U.S. Soldier Found Not Guilty of Negligent Homicide, Racist Hazing of Private Danny Chen
The U.S. soldier who was acquitted of the most serious charges he faced for driving an Asian-American soldier to kill himself will serve 30 days in jail and have his rank reduced one ring, and will be allowed to stay in the service. Sgt. Adam Holcomb was dealt his sentence today, just a day after he was found guilty of assaulting and intimidating Chen by a jury of soldiers and officers.
Holcomb was acquitted of negligent homicide, reckless endangerment, communicating a threat and hazing for his part in the racial taunts that Chen endured while he was deployed in Afghanistan last year. He faced up to two years behind bars for his conviction. Holcomb is one of eight soldiers to be charged and was the first to be tried.
At issue during the trial was what exactly drove Chen to kill himself. A New York Magazine profile detailed the hazing and racial taunts Chen was subjected to in the weeks before he killed himself.
Since Danny Chen’s death, details of his story have slowly emerged, relayed by Army officials to his family. A group of his superiors allegedly tormented Chen on an almost daily basis over the course of about six weeks in Afghanistan last fall. They singled him out, their only Chinese-American soldier, and spit racial slurs at him: “gook,” “chink,” “dragon lady.” They forced him to do sprints while carrying a sandbag. They ordered him to crawl along gravel-covered ground while they flung rocks at him. And one day, when his unit was assembling a tent, he was forced to wear a green hard-hat and shout out instructions to his fellow soldiers in Chinese.

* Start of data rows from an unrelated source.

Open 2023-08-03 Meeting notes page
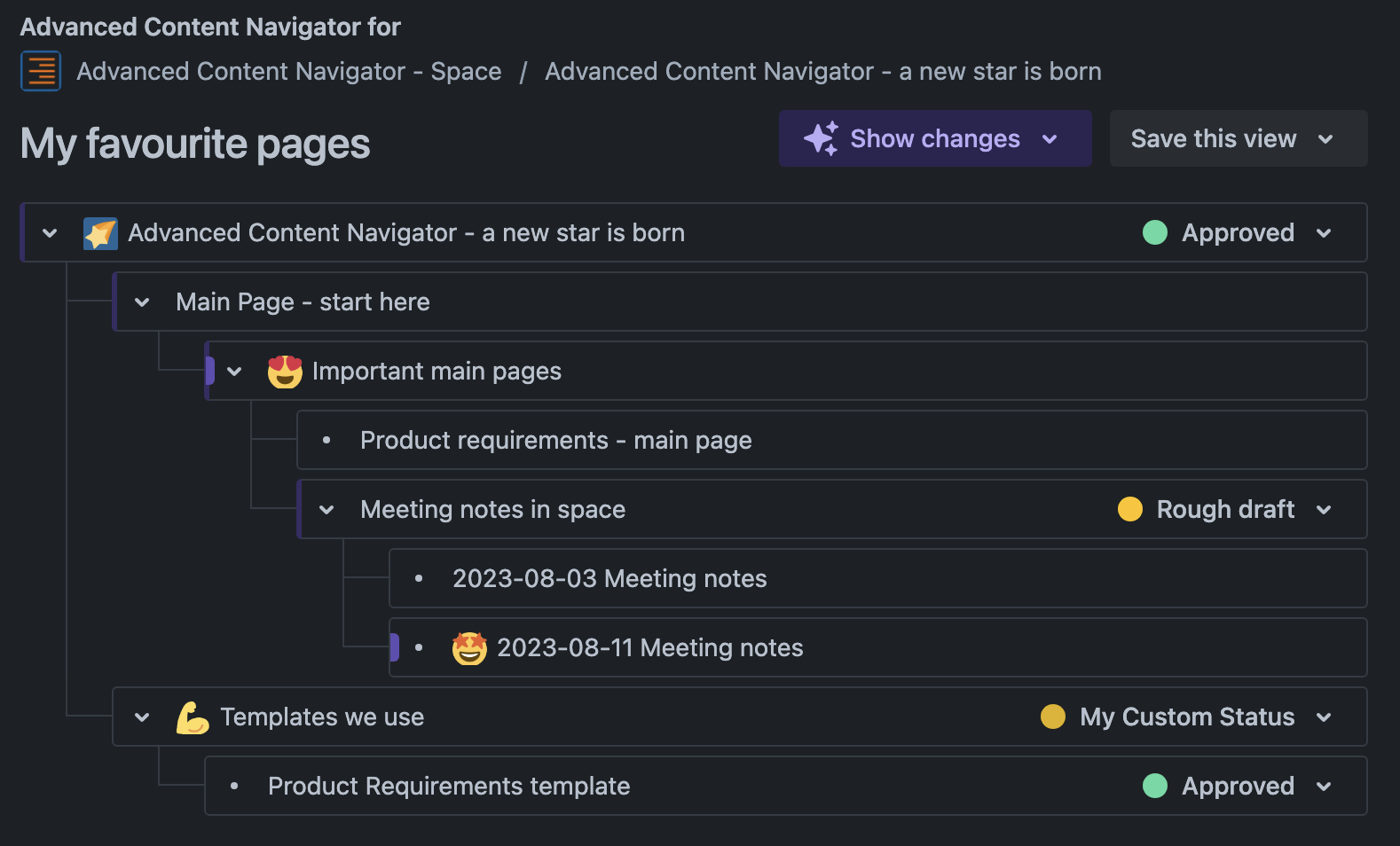 tap(609, 579)
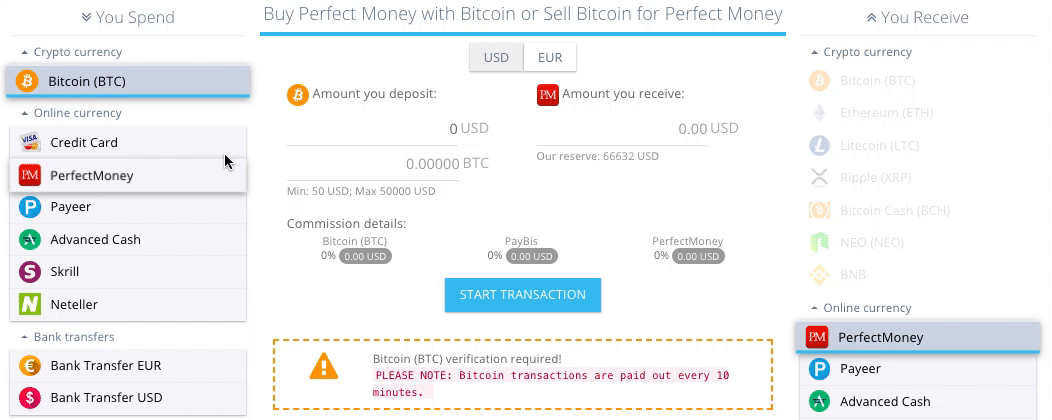Click the START TRANSACTION button
This screenshot has width=1052, height=420.
coord(523,295)
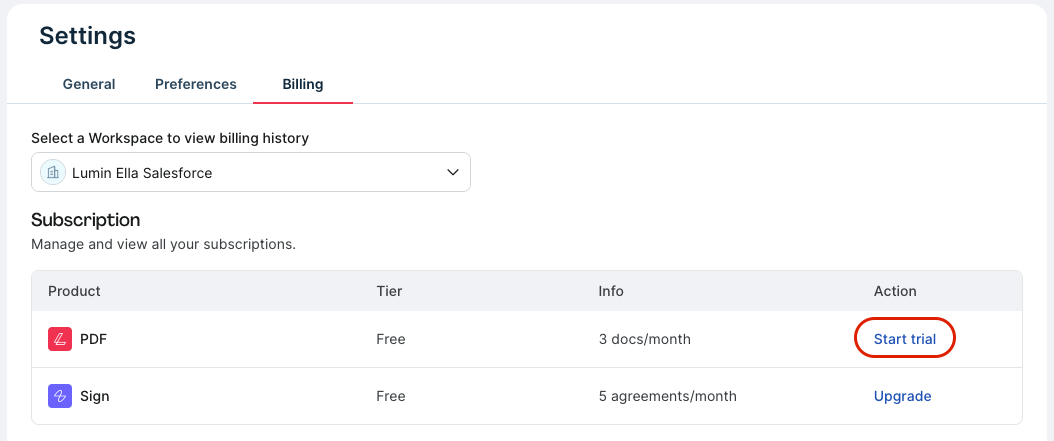
Task: Select the Billing tab
Action: [x=303, y=84]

The verdict and sentencing were a bitter disappointment to Chinese-American advocates who had pushed for justice for Chen’s family. “The reputation of the military is tarnished when it lets a sergeant convicted of racist maltreatment to remain in the Army,” Liz OuYang, president of the New York chapter of the Organization for Chinese Americans, told the New York Daily News. “The sentence of 30 days confinement is hardly equal with Danny Chen’s life.”
The trial only came after Chen’s family and the Asian-American community in New York City waged a public campaign to demand answers for Chen’s mysterious death on the base. Chen, a 19-year-old son of Chinese immigrants, was his parents’ only child. When Chen was found dead after shooting himself in a guard tower, he’d scrawled ont his arm: “Tell my parents I’m sorry.”